Hawaii's CBD Industry Grows As State Opts To Educate Before It Imposes Fines

Aug 7, 2019

It's illegal in Hawaii to manufacture, distribute or sell products containing cannibidiol or CBD but that hasn't stopped businesses from setting up shop in the islands. The state Health Department has taken the approach to educate retailers before it starts to fine them in the face of CBD industry’s rapid growth.

CBD is a component of cannabis, a plant family that includes hemp and marijuana. The substance has been promoted as a remedy for physical and behavioral ailments in humans and animals.

In 2018, the federal government removed hemp from a list of controlled substances. Previously, it had been placed in the same legal category as marijuana. Now, hemp products containing less than 0.3% of THC, the component of cannabis that makes a person “high,” is not subject to federal regulations.

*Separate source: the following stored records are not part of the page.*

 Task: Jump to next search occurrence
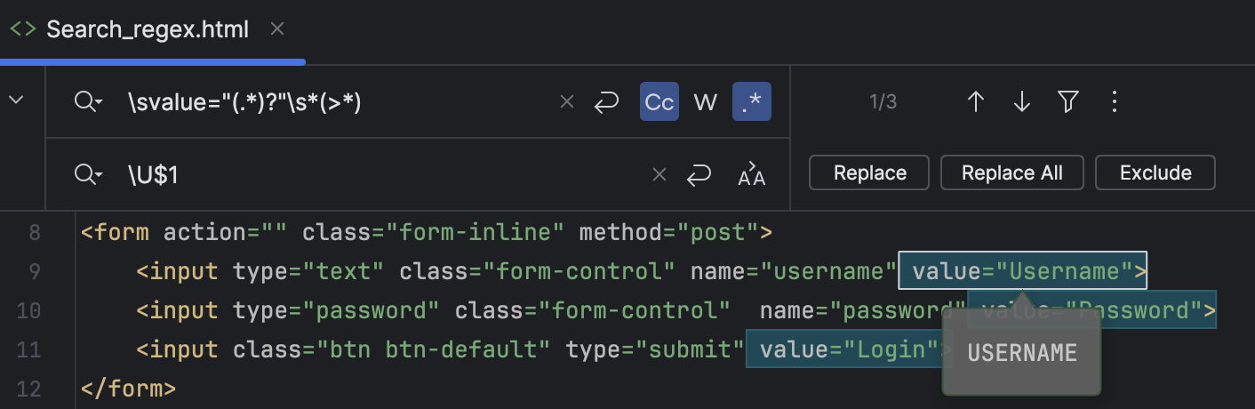click(x=1021, y=102)
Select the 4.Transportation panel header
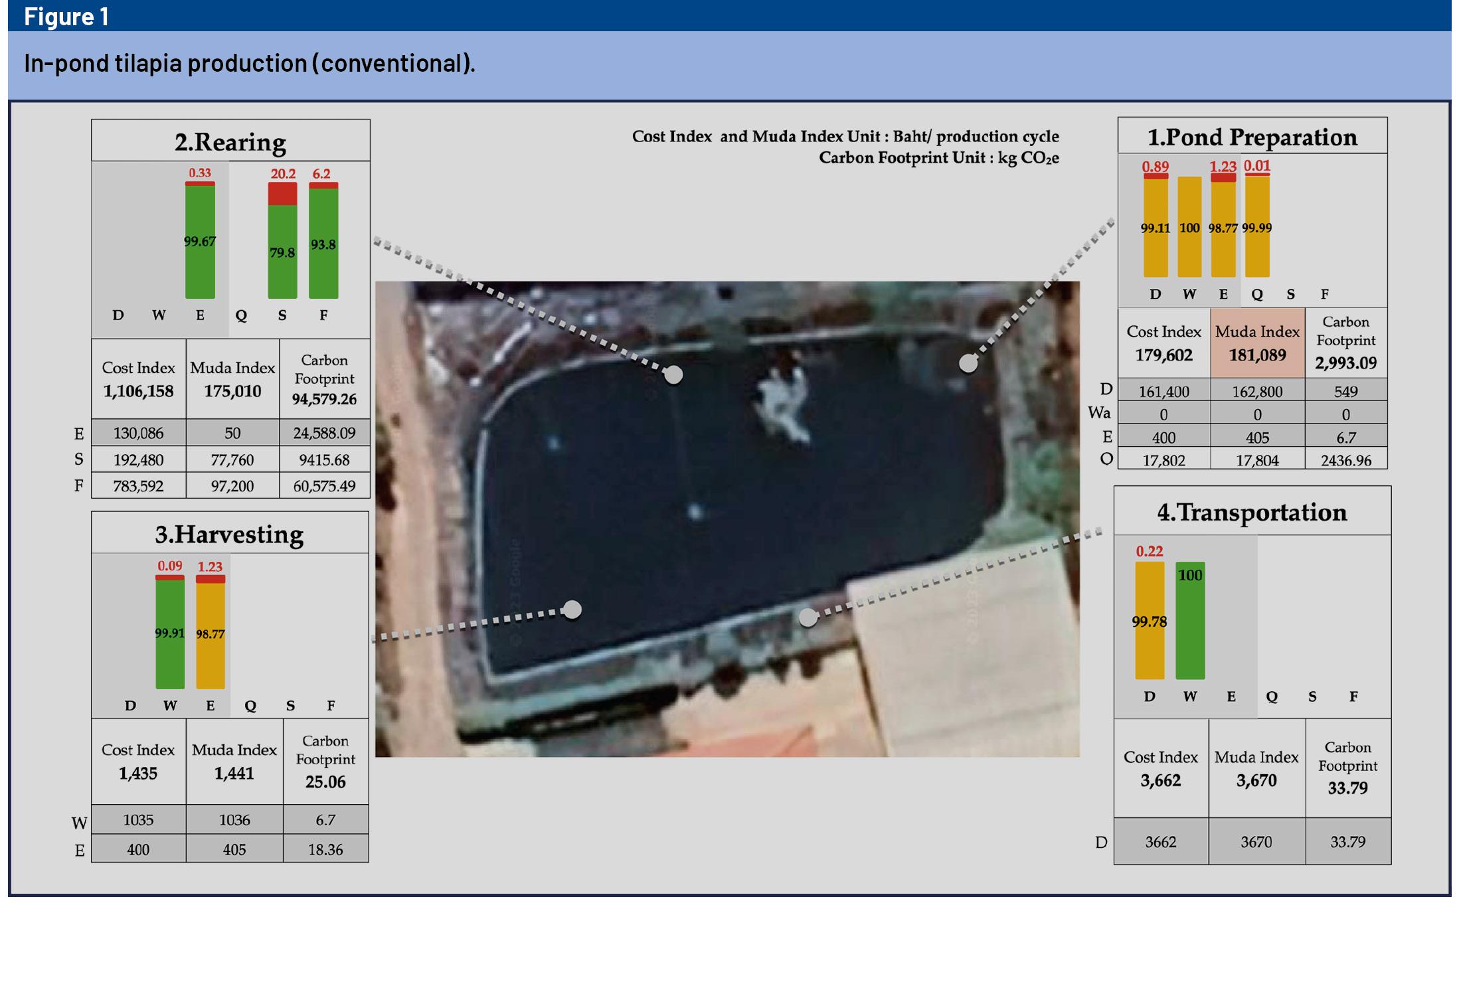The height and width of the screenshot is (996, 1459). 1252,512
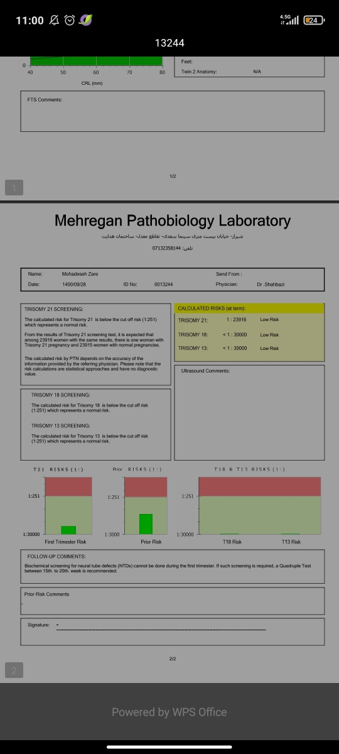Tap the muted notification bell status icon
The width and height of the screenshot is (339, 754).
click(55, 20)
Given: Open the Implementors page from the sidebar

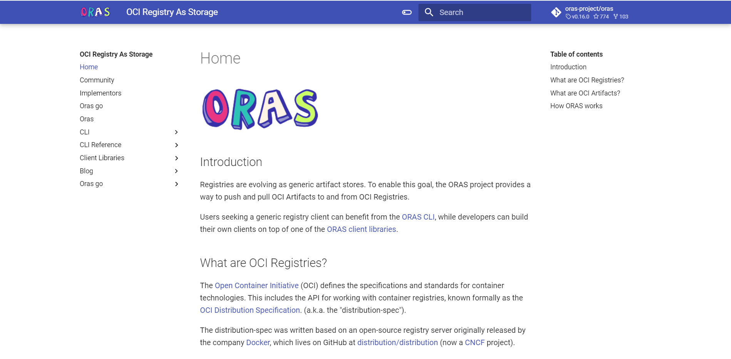Looking at the screenshot, I should pos(100,93).
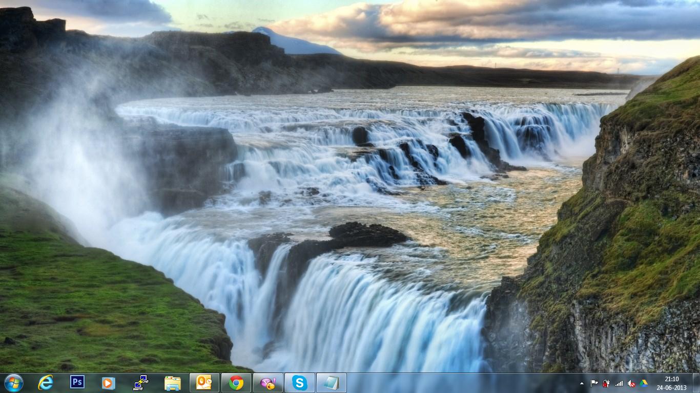Switch to the Skype window
700x393 pixels.
coord(300,382)
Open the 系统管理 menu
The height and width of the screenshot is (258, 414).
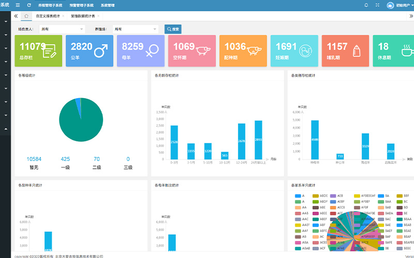[x=108, y=5]
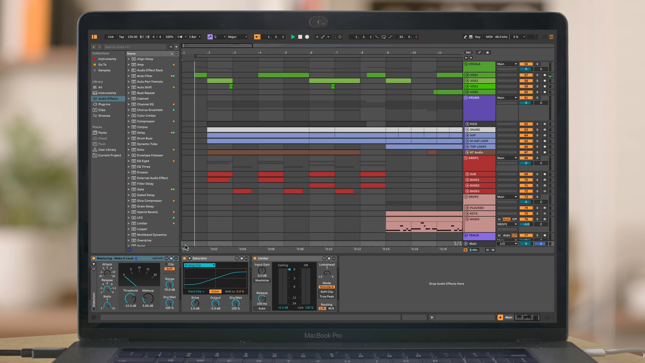Solo the KICK track
645x363 pixels.
point(537,124)
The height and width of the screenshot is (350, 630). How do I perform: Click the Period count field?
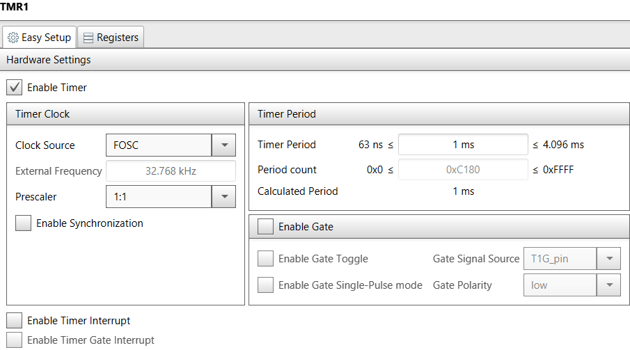point(463,170)
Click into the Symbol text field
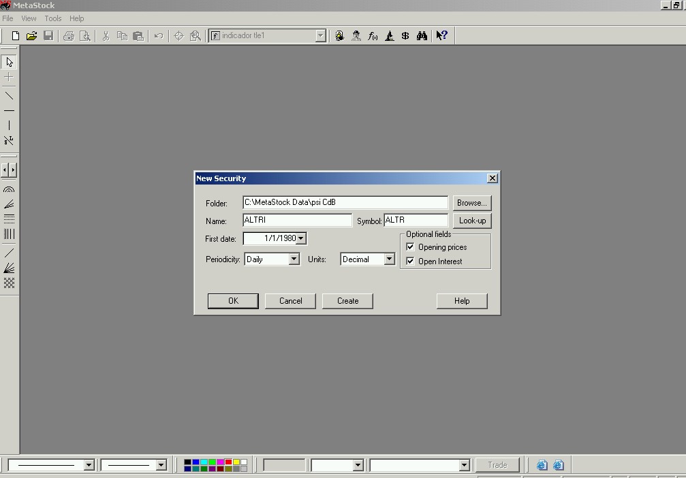686x478 pixels. 416,220
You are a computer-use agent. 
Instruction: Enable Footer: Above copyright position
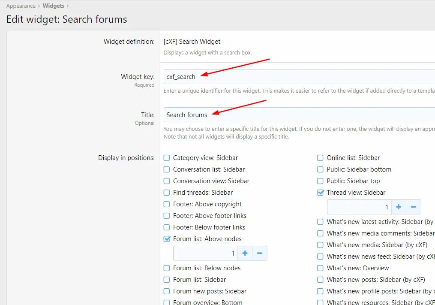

The new legal qualification gave rise to the CBD industry. CBD products are sold commercially in various forms, including oils, gummies and lotions throughout the country.

Despite the federal decision to reclassify hemp, the state Department of Health still considers the production and distribution of CBD products illegal under the Hawaii Food and Drug Cosmetic Act. However, its enforcement approach has been to warn retailers that their products are not approved.

Health officials have visited over 100 establishments carrying CBD products to discuss facts about cannabis based products, including CBD, said Lori Nagatoshi, program manager of the department's Food and Drug Branch. She said this educational effort has been the only CBD enforcement so far. Officials are referring retailers to the department's CBD question-and-answer page.

The state does have the authority to remove products from sale and impose fines up to $10,000 per violation per day. But no retailer has been fined thus far. Nagatoshi said a decision on when those fines will be imposed is pending.

The department does not know how many retailers are selling CBD products locally, but stores have popped up in the major malls and have advertised widely.

Meanwhile, Nagatoshi is asking members of the public to educate themselves as well. The lack of information and regulation of CBD products is concerning, she said.

“Because these products have not been properly evaluated, we don’t know how much is safe to consume in a day or in a dosage,” she said. “There could be harmful substances in these products like pesticides, metal particles, or synthetic cannabinoids.”

John Mizuno, chair of the state House Committee on Health, agrees there is need for CBD and hemp product regulations to ensure their quality.

“Unregulated CBD is a concern because we could be bringing [in] tainted products,” he said. “We really need to study it more and regulate.”

Mizuno said he hopes to hold an official legislative briefing on the topic in the next legislative session. He is also planning to introduce a new regulatory bill on industrial hemp.